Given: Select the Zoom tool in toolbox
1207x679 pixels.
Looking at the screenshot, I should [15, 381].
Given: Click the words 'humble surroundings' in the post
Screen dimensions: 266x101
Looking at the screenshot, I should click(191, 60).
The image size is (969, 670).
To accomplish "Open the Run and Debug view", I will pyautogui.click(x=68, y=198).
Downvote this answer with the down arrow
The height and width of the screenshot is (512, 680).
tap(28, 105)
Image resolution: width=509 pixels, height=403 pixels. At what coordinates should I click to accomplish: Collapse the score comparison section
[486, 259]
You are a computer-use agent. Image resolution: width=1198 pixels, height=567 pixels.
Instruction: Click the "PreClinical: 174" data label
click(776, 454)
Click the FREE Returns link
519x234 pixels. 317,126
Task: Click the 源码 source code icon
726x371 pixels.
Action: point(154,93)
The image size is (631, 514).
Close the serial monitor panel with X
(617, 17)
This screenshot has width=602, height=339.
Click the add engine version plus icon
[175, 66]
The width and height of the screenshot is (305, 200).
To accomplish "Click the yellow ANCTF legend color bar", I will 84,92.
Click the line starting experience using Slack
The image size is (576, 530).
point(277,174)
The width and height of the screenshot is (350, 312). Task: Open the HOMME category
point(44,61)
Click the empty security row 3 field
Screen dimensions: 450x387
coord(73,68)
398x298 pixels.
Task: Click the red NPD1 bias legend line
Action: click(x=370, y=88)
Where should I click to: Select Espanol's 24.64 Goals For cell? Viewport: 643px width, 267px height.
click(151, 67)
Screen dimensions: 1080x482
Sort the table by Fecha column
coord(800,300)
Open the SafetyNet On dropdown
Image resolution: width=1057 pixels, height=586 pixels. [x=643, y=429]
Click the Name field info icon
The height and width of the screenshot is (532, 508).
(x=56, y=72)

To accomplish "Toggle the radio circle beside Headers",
_ _ _ _ _
YOUR OBJECTIVE — Pull out every line in the material above where "Given" occurs.

EXERCISE SOLUTION —
Given: Select the Zoom tool in toolbox
Given: Click the words 'humble surroundings' in the post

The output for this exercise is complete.